══ Data supplied ══

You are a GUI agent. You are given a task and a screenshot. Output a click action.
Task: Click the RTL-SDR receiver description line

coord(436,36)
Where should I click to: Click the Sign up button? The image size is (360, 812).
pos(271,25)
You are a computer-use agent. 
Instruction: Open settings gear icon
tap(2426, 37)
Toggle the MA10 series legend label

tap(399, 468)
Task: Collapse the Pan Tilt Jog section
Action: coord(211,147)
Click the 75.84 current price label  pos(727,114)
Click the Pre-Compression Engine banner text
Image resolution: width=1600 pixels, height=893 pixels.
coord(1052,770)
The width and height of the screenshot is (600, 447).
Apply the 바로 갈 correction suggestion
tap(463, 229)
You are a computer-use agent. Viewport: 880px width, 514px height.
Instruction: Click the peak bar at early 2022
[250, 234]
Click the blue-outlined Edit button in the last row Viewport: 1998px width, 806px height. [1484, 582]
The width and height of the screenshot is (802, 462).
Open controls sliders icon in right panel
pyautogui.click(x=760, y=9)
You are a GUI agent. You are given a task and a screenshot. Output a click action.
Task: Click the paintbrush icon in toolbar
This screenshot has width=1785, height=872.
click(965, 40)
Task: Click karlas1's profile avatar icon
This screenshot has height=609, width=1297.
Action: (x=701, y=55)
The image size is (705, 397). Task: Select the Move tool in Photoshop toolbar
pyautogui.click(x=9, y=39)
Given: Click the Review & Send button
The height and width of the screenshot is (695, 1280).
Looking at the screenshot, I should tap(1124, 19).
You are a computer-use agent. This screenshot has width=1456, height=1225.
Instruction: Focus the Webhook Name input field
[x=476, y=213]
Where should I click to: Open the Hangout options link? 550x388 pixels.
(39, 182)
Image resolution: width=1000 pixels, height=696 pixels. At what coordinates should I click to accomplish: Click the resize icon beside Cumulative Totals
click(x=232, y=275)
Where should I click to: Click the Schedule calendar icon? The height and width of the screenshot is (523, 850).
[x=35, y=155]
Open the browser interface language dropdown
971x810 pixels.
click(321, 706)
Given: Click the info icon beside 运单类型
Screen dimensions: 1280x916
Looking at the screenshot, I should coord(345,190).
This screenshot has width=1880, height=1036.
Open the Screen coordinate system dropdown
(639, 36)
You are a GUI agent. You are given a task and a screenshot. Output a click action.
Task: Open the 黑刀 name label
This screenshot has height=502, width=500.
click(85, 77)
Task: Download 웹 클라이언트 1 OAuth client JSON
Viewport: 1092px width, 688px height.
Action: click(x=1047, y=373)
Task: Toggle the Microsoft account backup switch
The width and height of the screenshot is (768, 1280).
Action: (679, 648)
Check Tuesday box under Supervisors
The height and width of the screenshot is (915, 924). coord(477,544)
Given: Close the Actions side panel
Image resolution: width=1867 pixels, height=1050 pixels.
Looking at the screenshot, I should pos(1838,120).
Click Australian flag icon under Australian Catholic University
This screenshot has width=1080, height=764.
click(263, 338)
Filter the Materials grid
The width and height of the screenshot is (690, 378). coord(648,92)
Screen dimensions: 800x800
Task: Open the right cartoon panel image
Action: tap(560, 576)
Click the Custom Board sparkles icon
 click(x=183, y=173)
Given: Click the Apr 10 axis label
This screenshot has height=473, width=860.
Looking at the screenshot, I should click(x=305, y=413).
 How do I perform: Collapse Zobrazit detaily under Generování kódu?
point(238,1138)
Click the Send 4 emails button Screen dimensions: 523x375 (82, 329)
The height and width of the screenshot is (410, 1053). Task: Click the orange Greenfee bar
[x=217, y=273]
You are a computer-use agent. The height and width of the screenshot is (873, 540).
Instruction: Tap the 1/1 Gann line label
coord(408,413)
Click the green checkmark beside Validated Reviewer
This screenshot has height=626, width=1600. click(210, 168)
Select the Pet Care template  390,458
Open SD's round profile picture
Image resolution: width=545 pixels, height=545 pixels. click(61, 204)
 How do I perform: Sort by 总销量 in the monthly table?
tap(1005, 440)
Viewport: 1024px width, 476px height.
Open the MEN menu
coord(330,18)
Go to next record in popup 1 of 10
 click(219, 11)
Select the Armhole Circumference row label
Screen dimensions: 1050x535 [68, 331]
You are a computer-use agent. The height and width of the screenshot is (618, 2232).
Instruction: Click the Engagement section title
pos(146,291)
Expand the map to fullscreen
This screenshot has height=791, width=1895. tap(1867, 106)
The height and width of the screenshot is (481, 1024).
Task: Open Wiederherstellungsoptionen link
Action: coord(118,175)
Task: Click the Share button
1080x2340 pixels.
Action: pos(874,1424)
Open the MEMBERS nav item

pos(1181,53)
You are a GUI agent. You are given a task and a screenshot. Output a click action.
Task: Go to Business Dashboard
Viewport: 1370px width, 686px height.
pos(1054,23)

═══

→ Your task
Repeat each entry exactly as it was given.

→ Expected answer
You are a GUI agent. You are given a task and a screenshot. Output a click action.
Task: Click the RTL-SDR receiver description line

coord(436,36)
Where should I click to: Click the Sign up button? The image size is (360, 812).
pos(271,25)
You are a computer-use agent. 
Instruction: Open settings gear icon
tap(2426, 37)
Toggle the MA10 series legend label

tap(399, 468)
Task: Collapse the Pan Tilt Jog section
Action: coord(211,147)
Click the 75.84 current price label  pos(727,114)
Click the Pre-Compression Engine banner text
Image resolution: width=1600 pixels, height=893 pixels.
coord(1052,770)
The width and height of the screenshot is (600, 447).
Apply the 바로 갈 correction suggestion
tap(463, 229)
You are a computer-use agent. Viewport: 880px width, 514px height.
Instruction: Click the peak bar at early 2022
[250, 234]
Click the blue-outlined Edit button in the last row Viewport: 1998px width, 806px height. [1484, 582]
The width and height of the screenshot is (802, 462).
Open controls sliders icon in right panel
pyautogui.click(x=760, y=9)
You are a GUI agent. You are given a task and a screenshot. Output a click action.
Task: Click the paintbrush icon in toolbar
This screenshot has width=1785, height=872.
click(965, 40)
Task: Click karlas1's profile avatar icon
This screenshot has height=609, width=1297.
Action: (x=701, y=55)
The image size is (705, 397). Task: Select the Move tool in Photoshop toolbar
pyautogui.click(x=9, y=39)
Given: Click the Review & Send button
The height and width of the screenshot is (695, 1280).
Looking at the screenshot, I should tap(1124, 19).
You are a computer-use agent. This screenshot has width=1456, height=1225.
Instruction: Focus the Webhook Name input field
[x=476, y=213]
Where should I click to: Open the Hangout options link? 550x388 pixels.
(39, 182)
Image resolution: width=1000 pixels, height=696 pixels. At what coordinates should I click to accomplish: Click the resize icon beside Cumulative Totals
click(x=232, y=275)
Where should I click to: Click the Schedule calendar icon? The height and width of the screenshot is (523, 850).
[x=35, y=155]
Open the browser interface language dropdown
971x810 pixels.
click(321, 706)
Given: Click the info icon beside 运单类型
Screen dimensions: 1280x916
Looking at the screenshot, I should coord(345,190).
This screenshot has width=1880, height=1036.
Open the Screen coordinate system dropdown
(639, 36)
You are a GUI agent. You are given a task and a screenshot. Output a click action.
Task: Open the 黑刀 name label
This screenshot has height=502, width=500.
click(85, 77)
Task: Download 웹 클라이언트 1 OAuth client JSON
Viewport: 1092px width, 688px height.
Action: click(x=1047, y=373)
Task: Toggle the Microsoft account backup switch
The width and height of the screenshot is (768, 1280).
Action: (679, 648)
Check Tuesday box under Supervisors
The height and width of the screenshot is (915, 924). coord(477,544)
Given: Close the Actions side panel
Image resolution: width=1867 pixels, height=1050 pixels.
Looking at the screenshot, I should pos(1838,120).
Click Australian flag icon under Australian Catholic University
This screenshot has width=1080, height=764.
click(263, 338)
Filter the Materials grid
The width and height of the screenshot is (690, 378). coord(648,92)
Screen dimensions: 800x800
Task: Open the right cartoon panel image
Action: tap(560, 576)
Click the Custom Board sparkles icon
 click(x=183, y=173)
Given: Click the Apr 10 axis label
This screenshot has height=473, width=860.
Looking at the screenshot, I should click(x=305, y=413).
 How do I perform: Collapse Zobrazit detaily under Generování kódu?
point(238,1138)
Click the Send 4 emails button Screen dimensions: 523x375 (82, 329)
The height and width of the screenshot is (410, 1053). Task: Click the orange Greenfee bar
[x=217, y=273]
You are a computer-use agent. The height and width of the screenshot is (873, 540).
Instruction: Tap the 1/1 Gann line label
coord(408,413)
Click the green checkmark beside Validated Reviewer
This screenshot has height=626, width=1600. click(210, 168)
Select the Pet Care template  390,458
Open SD's round profile picture
Image resolution: width=545 pixels, height=545 pixels. click(61, 204)
 How do I perform: Sort by 总销量 in the monthly table?
tap(1005, 440)
Viewport: 1024px width, 476px height.
Open the MEN menu
coord(330,18)
Go to next record in popup 1 of 10
 click(219, 11)
Select the Armhole Circumference row label
Screen dimensions: 1050x535 [68, 331]
You are a computer-use agent. The height and width of the screenshot is (618, 2232).
Instruction: Click the Engagement section title
pos(146,291)
Expand the map to fullscreen
This screenshot has height=791, width=1895. tap(1867, 106)
The height and width of the screenshot is (481, 1024).
Task: Open Wiederherstellungsoptionen link
Action: coord(118,175)
Task: Click the Share button
1080x2340 pixels.
Action: pos(874,1424)
Open the MEMBERS nav item

pos(1181,53)
You are a GUI agent. You are given a task and a screenshot. Output a click action.
Task: Go to Business Dashboard
Viewport: 1370px width, 686px height.
pos(1054,23)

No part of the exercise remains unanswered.